If someone is a frequent user of social media platforms and takes part in the trends, then they shouldn’t be a stranger to the prevalent “ok boomer” phenomena. This phrase has become a popular discourse topic between generations and is causing many people to take sides on the once comedic and lighthearted meme. Due to the significance many groups have attributed to this phrase, it is now rapidly shaping social politics.

The “ok boomer” trend can be traced back to a TikTok made in November of 2019. Since then, however, it has resurfaced on Twitter and news outlets as a topic of debate. With the hashtag going viral, it has given several young activists a newfound confidence to combat the ever-present baby boomers in world governments. Opinions on this trend have been split, with some arguing that the “ok boomer” movement marks the end of friendly relations between generations. Other media outlets have explained that this is just another version of the blame game. After many years of baby boomers blaming millennials and Generation Z (zoomers),  the tables have turned — and the average boomer just doesn’t know how to react to this.

▸ **Material supplied**:
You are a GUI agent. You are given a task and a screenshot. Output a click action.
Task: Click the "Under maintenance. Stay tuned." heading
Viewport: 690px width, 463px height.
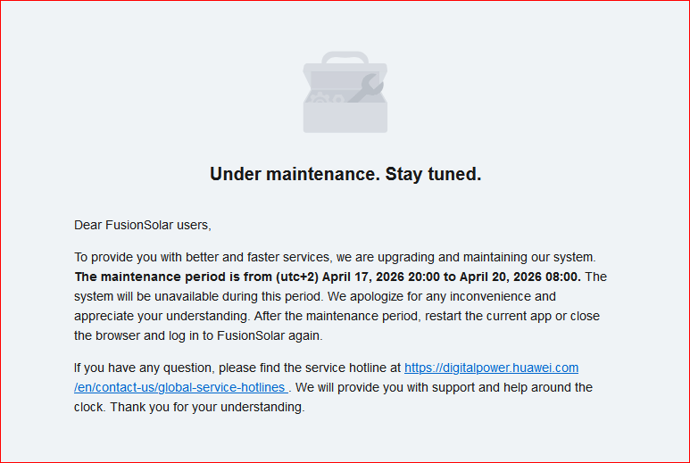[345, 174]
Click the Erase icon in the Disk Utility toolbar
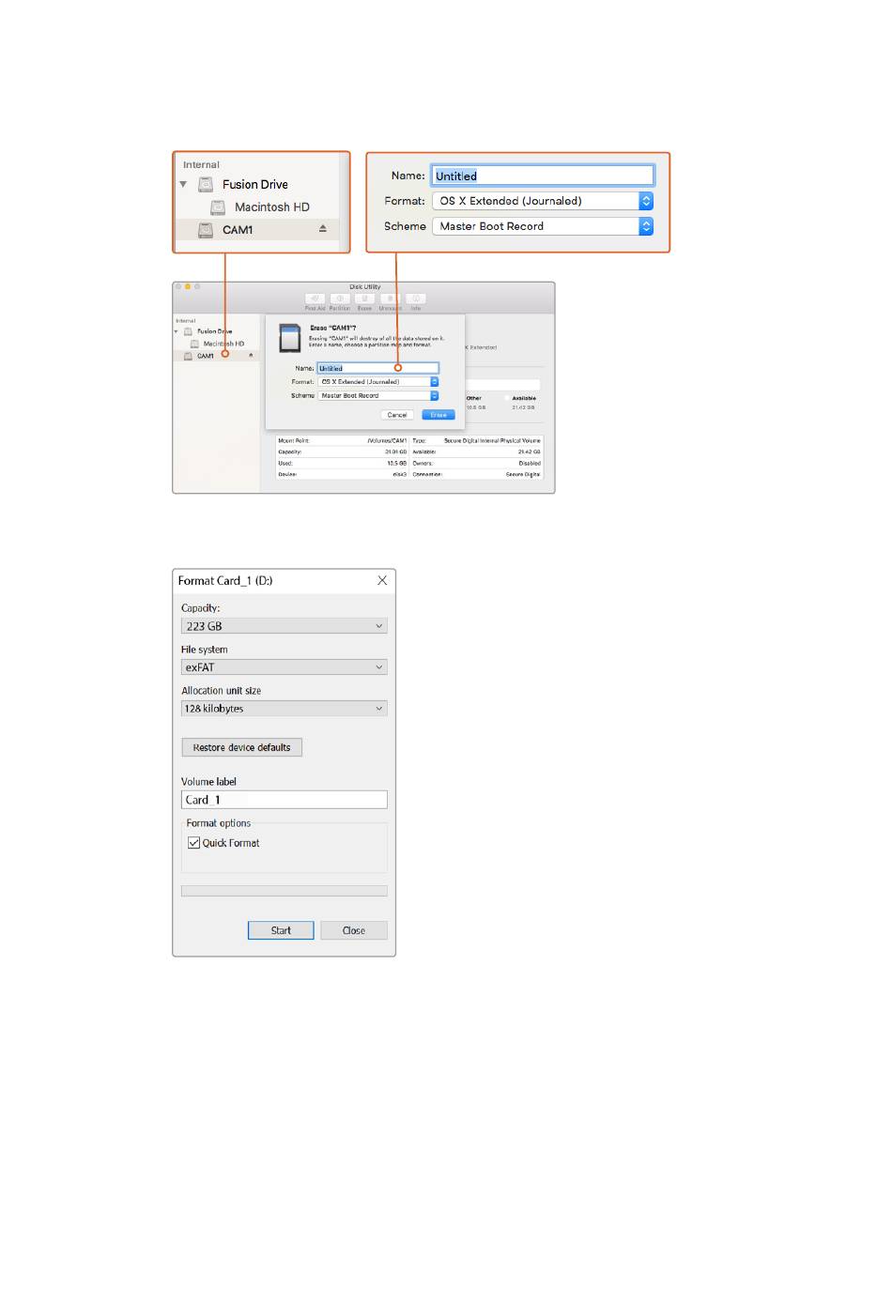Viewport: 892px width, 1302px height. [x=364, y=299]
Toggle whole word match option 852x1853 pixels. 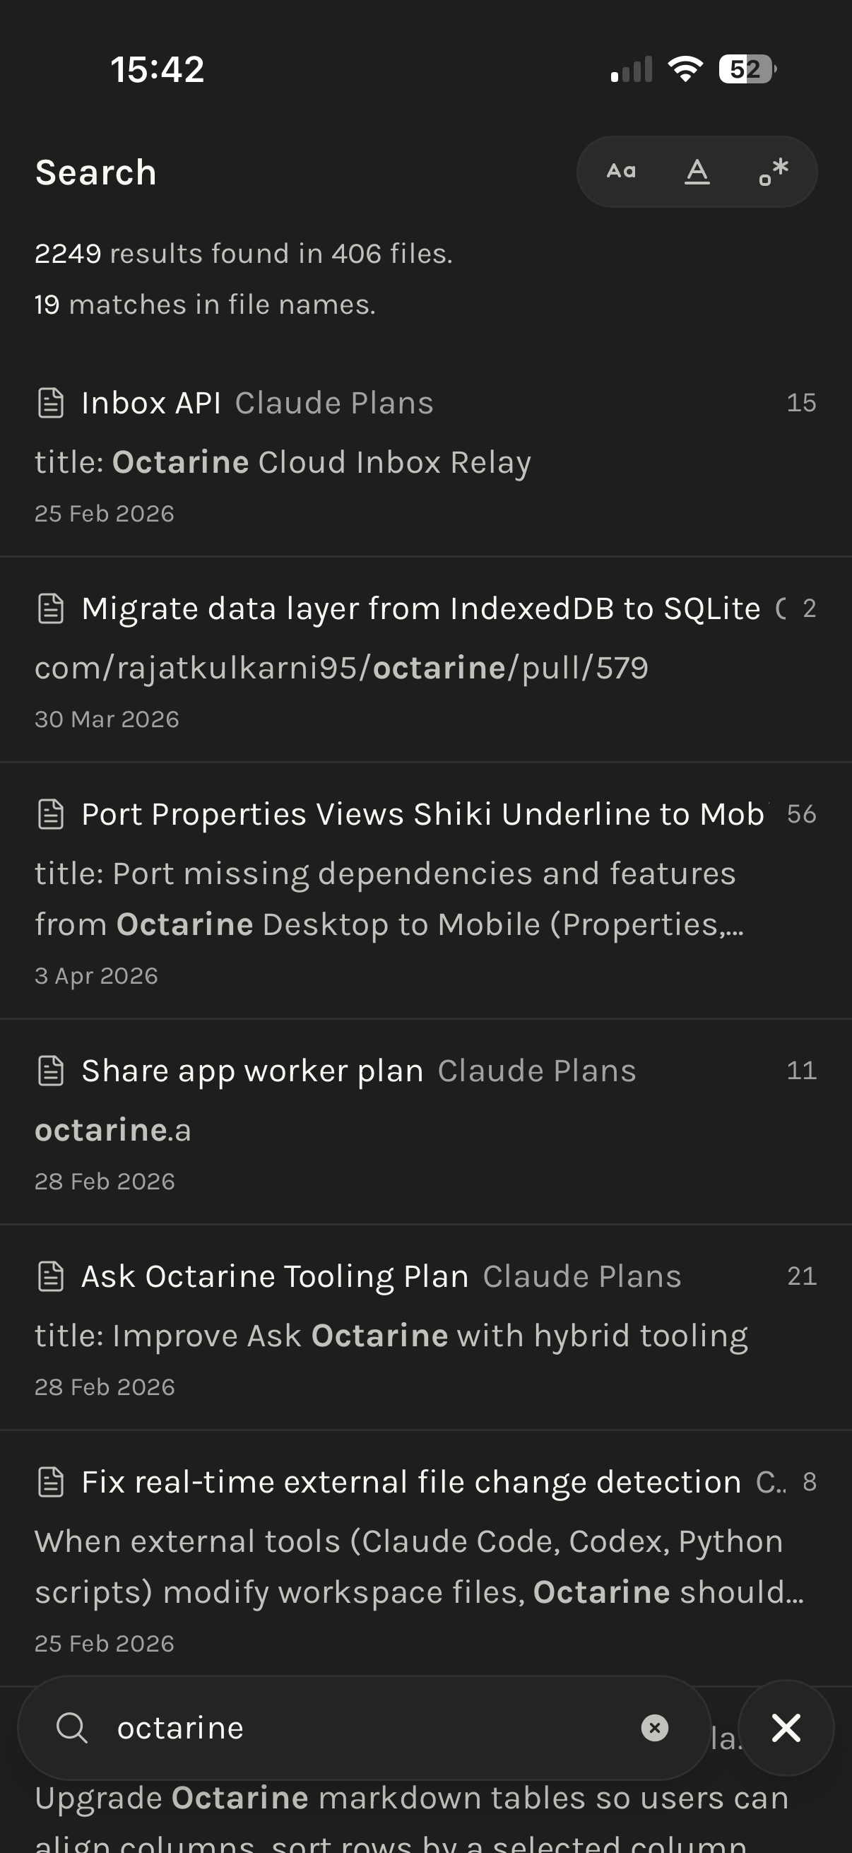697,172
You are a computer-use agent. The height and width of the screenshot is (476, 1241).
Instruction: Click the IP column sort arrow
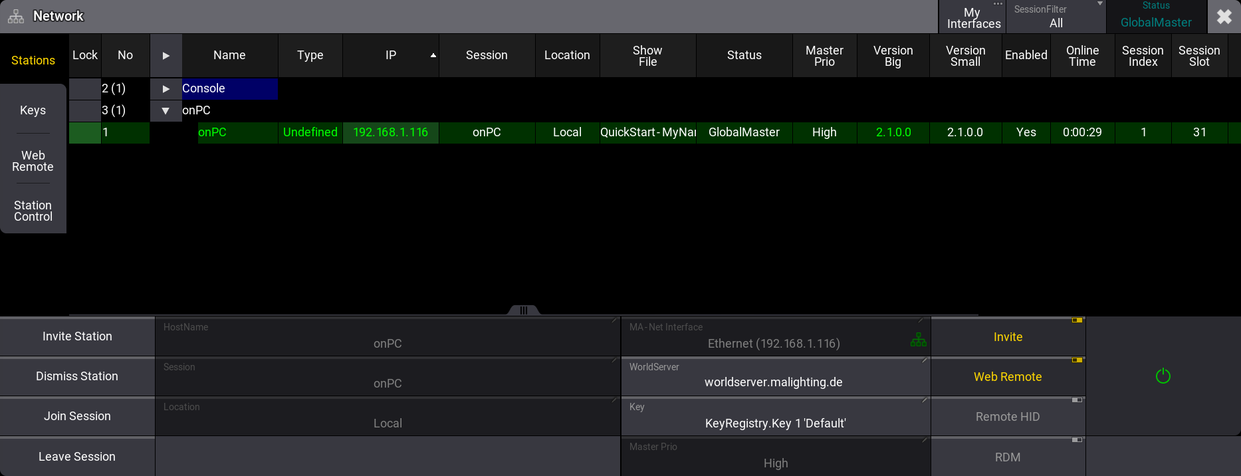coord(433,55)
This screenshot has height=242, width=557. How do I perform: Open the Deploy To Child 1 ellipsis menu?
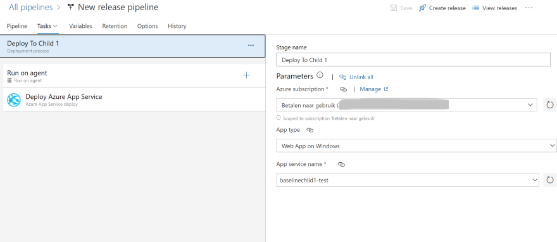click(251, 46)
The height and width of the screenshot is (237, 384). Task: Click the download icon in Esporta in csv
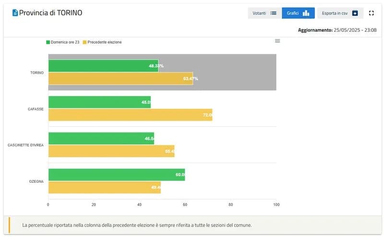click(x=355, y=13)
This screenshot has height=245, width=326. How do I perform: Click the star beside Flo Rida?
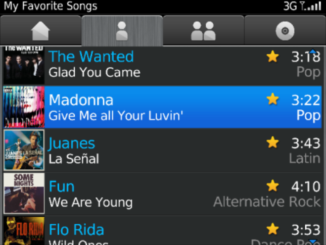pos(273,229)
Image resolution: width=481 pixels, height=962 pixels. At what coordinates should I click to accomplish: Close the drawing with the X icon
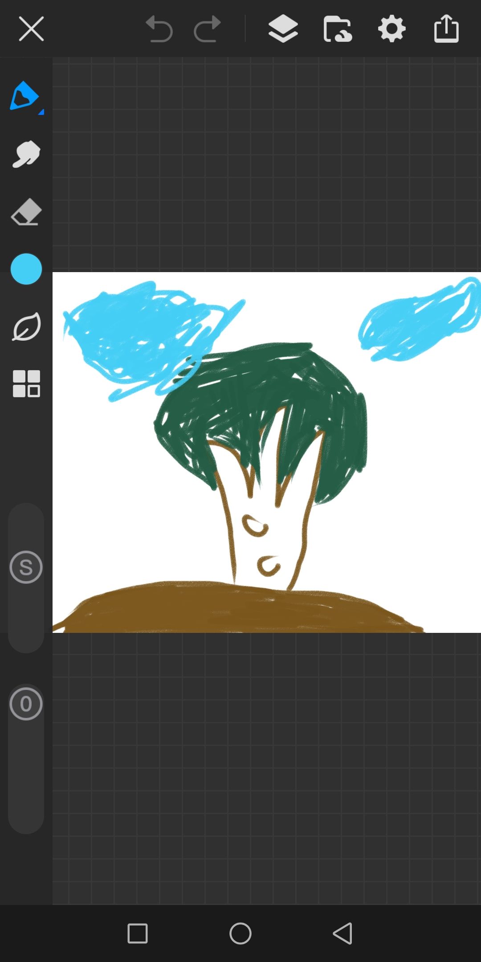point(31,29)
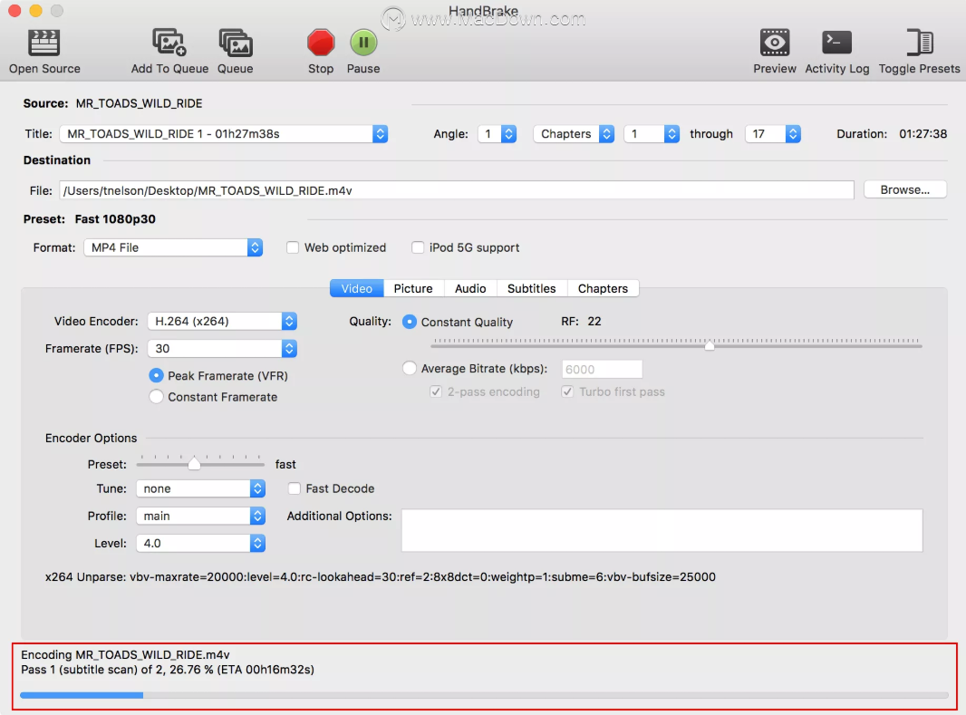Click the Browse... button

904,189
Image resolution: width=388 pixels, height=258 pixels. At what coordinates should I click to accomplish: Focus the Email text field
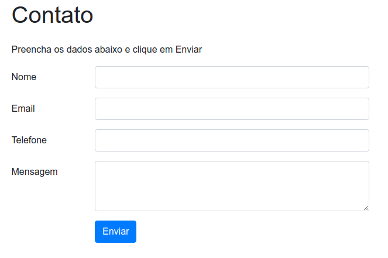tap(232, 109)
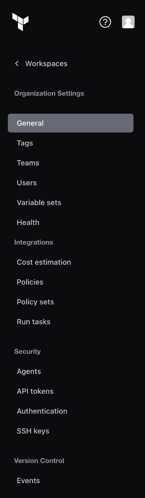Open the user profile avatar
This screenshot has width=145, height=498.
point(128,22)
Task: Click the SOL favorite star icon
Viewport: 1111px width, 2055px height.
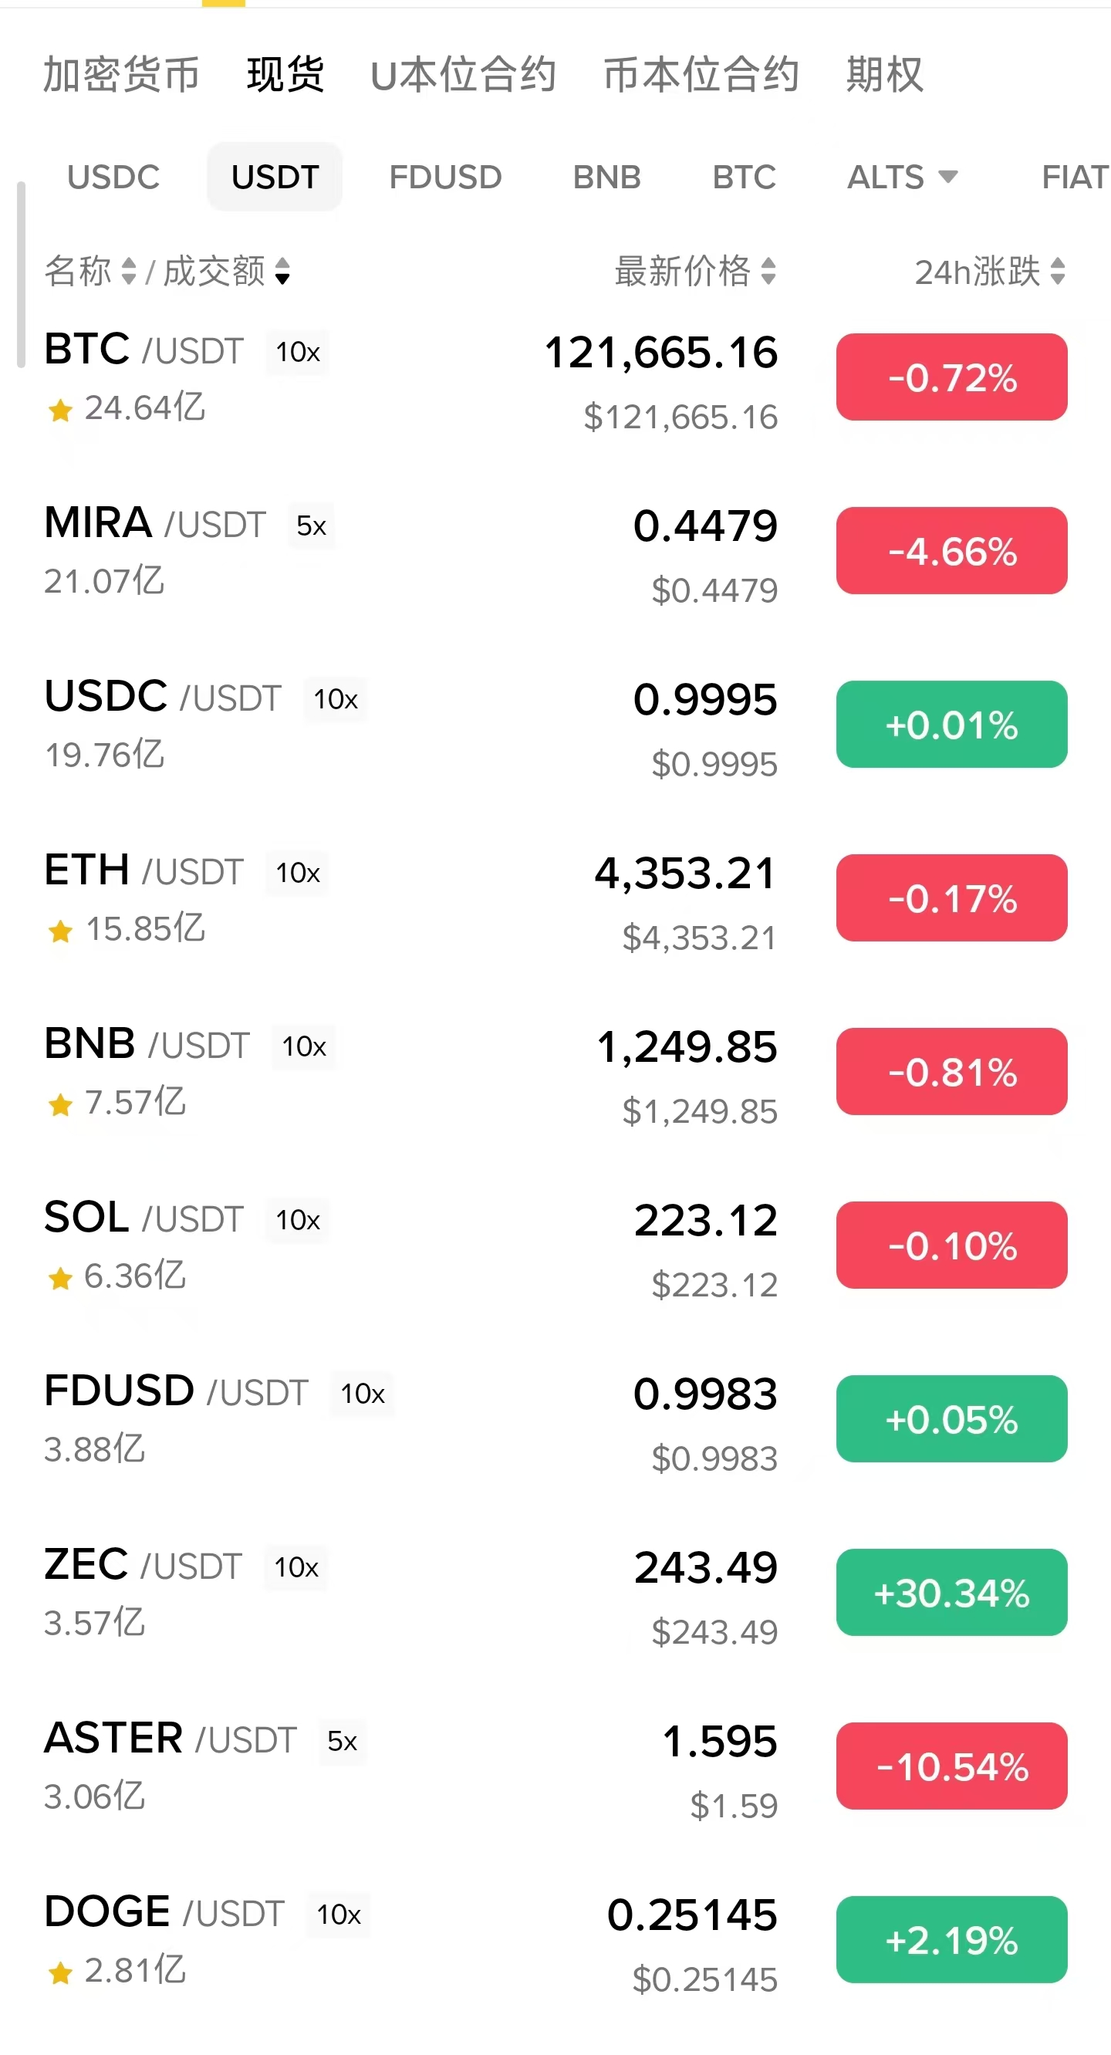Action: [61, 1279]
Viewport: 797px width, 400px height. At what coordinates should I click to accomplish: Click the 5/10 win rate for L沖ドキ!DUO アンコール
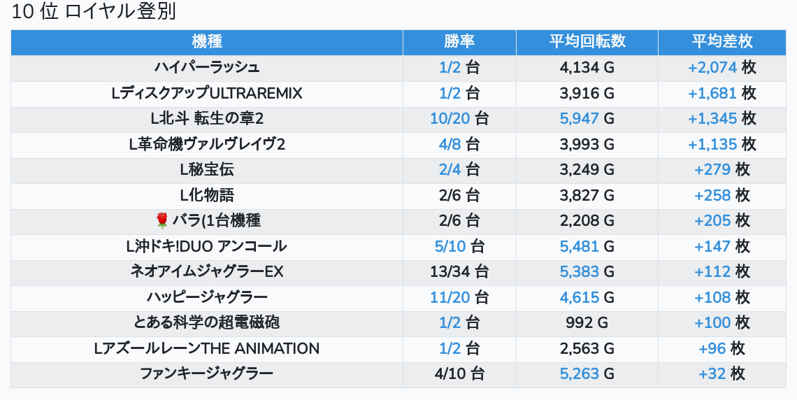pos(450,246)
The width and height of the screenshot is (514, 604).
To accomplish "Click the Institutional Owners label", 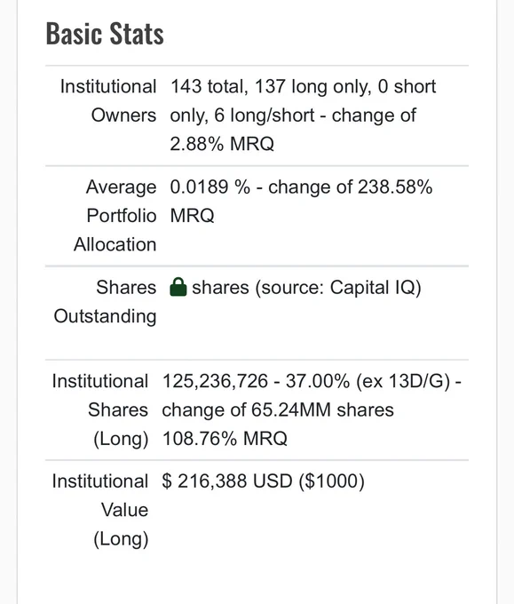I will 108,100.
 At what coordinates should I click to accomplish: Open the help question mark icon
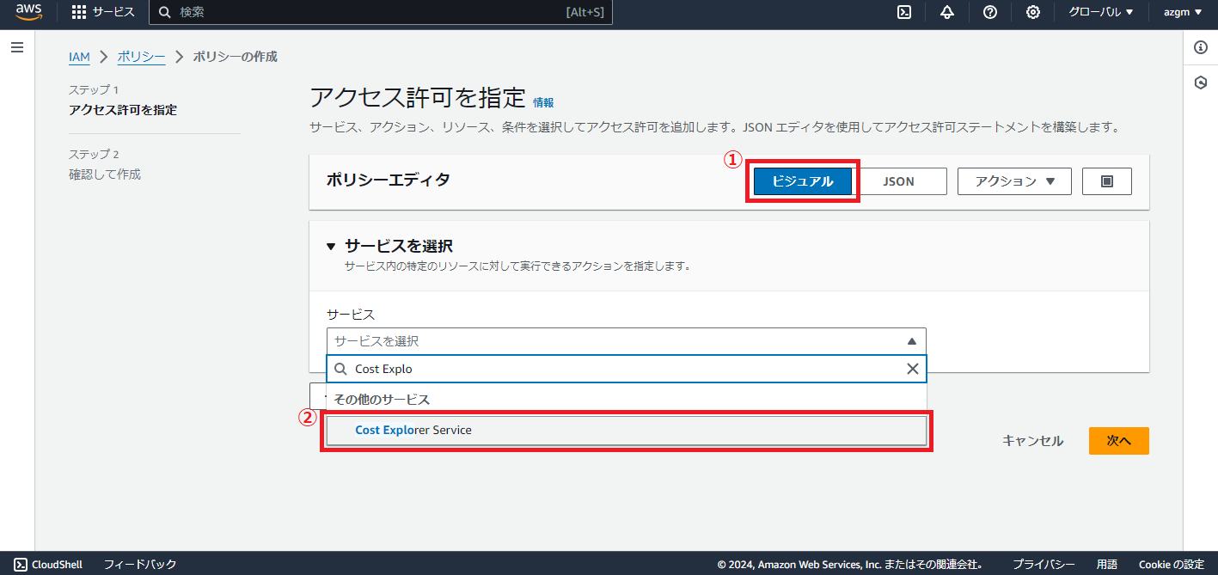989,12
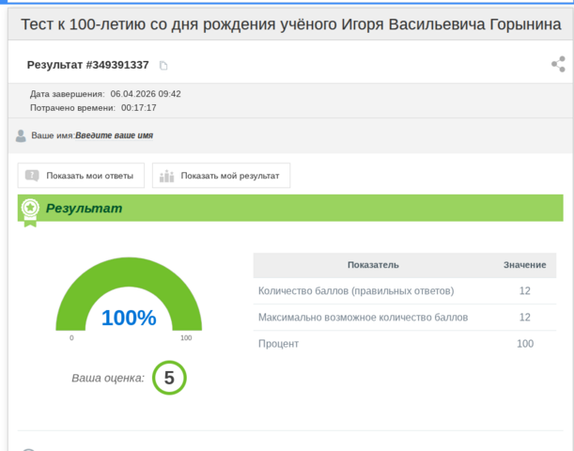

▸ **Problem 1**:
Copy the passage on the "ok boomer" trend word for word, from "If someone is" up to and including "shaping social politics.".
▸ **Problem 2**:
In the passage on the "ok boomer" trend, when was the TikTok that the trend is traced back to made?

▸ **Task output 1**:
If someone is a frequent user of social media platforms and takes part in the trends, then they shouldn’t be a stranger to the prevalent “ok boomer” phenomena. This phrase has become a popular discourse topic between generations and is causing many people to take sides on the once comedic and lighthearted meme. Due to the significance many groups have attributed to this phrase, it is now rapidly shaping social politics.

▸ **Task output 2**:
November of 2019